Then the movie was announced, and many fans were thrilled. We were all imagining a faux-doc style movie, going through the major points of the novel (so many people wanted to see the Battle of Yonkers in full crushing glory). When the trailers were finally released, dissapointment was palpable. Gone was the documentary style, gone was the multi-national and ethnic cast. We were once more trapped with a single white male protagonist going out to save his family, the rest of the story seemed ancilliary.

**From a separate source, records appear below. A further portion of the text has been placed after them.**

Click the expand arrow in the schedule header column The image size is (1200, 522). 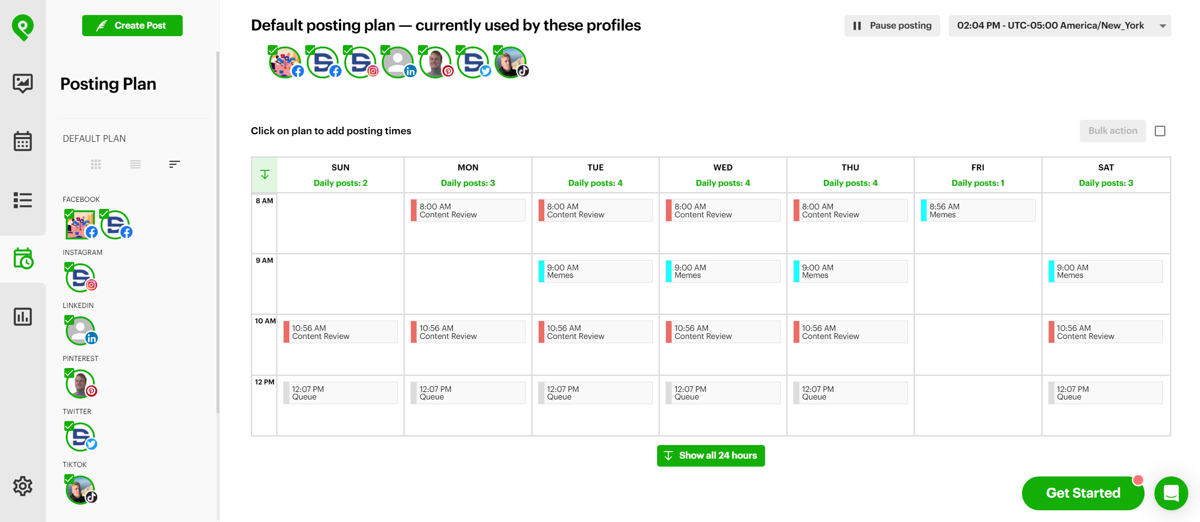click(264, 174)
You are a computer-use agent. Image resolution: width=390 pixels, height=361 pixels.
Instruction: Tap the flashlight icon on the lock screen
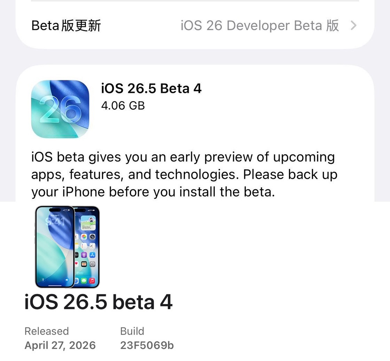point(43,280)
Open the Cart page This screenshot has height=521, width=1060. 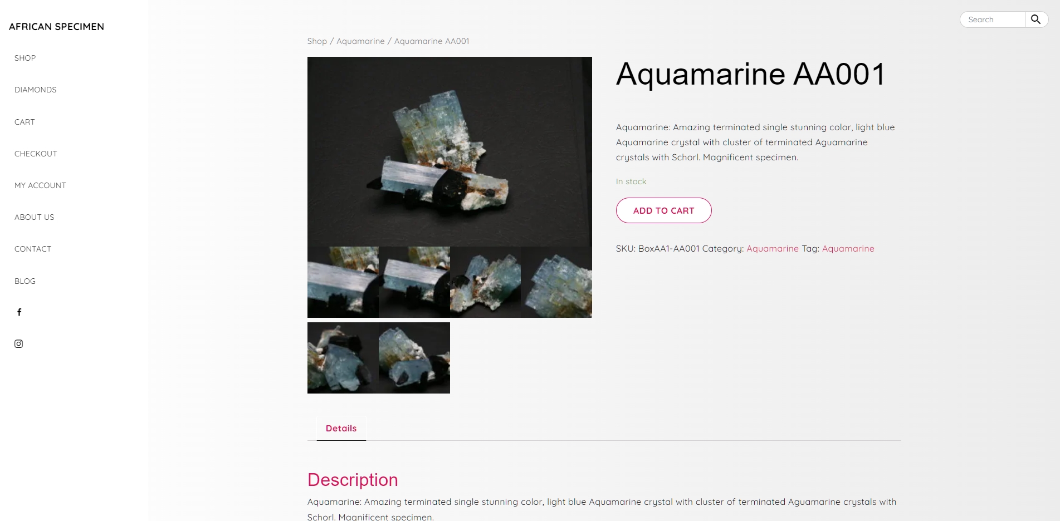click(25, 122)
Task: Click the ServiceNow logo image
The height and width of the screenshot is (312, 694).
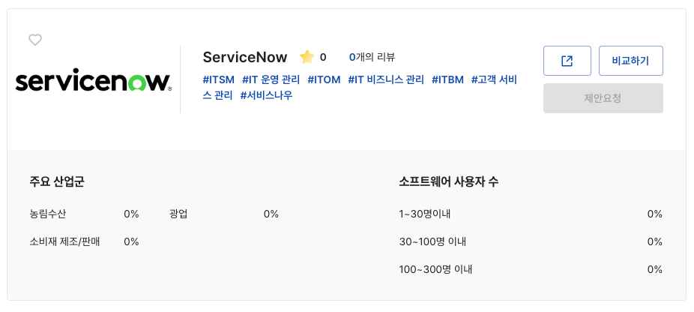Action: [x=94, y=82]
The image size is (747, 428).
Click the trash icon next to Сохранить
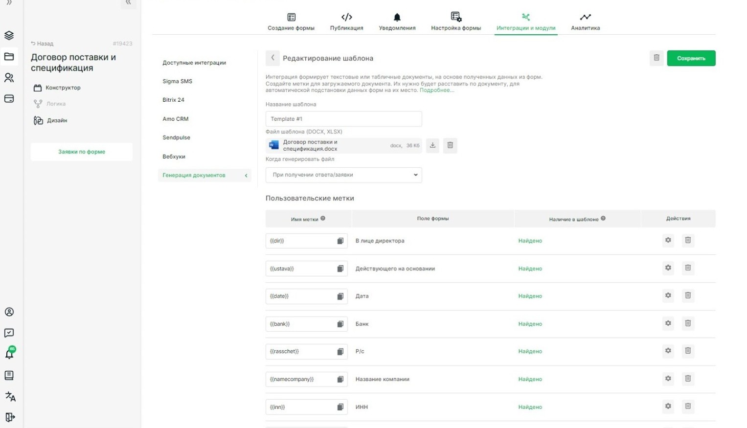click(x=656, y=58)
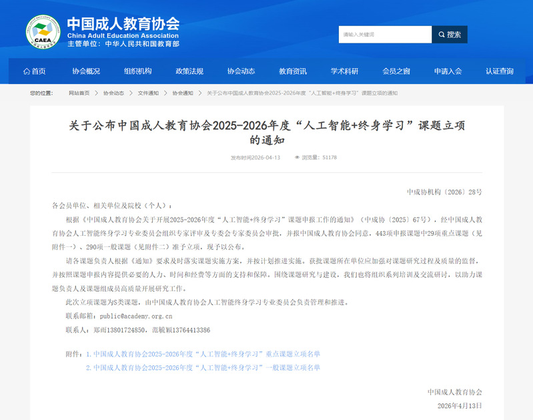
Task: Navigate to the 教育资讯 section
Action: (293, 71)
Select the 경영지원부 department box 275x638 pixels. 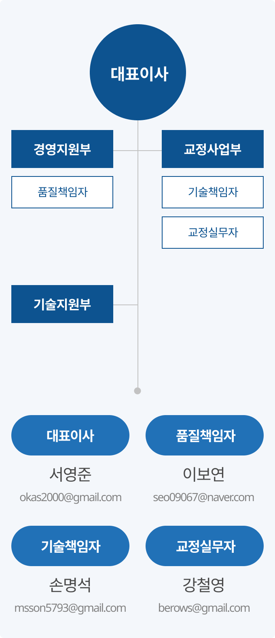(x=62, y=149)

This could have been an amazing movie. Instead, it is merely mediocre. It has little to nothing new or interesting to say about the genre, or about the characters. It grabs Brat Pitt and throws him from setpiece to setpiece, without any real connecting thread except one character tells him to go to Korea, so he does, then another tells him to go to Israel, so he does.And every time he reaches a new place, a disaster happens, zombies get involved, and we get an action sequence.
(a digression about Israel. One of the neatest bits of the books is the chapter from a young Palestinian who is evacuated *into* Israel, and his shock when he discovers that it's not a Zionist plot to destroy Muslims but that they are, in fact, being protected from the Zombie plague. It is heartwarming and wonderful in many ways, and is entirely glossed over in the movie where everyone inside of the wall is a Jew.)
It would seem that Hollywood is overly risk averse. And the result is that they had the opportunity for something original and creative, but decided that they'd get more money if they watered it down into the pablum we've already seen before.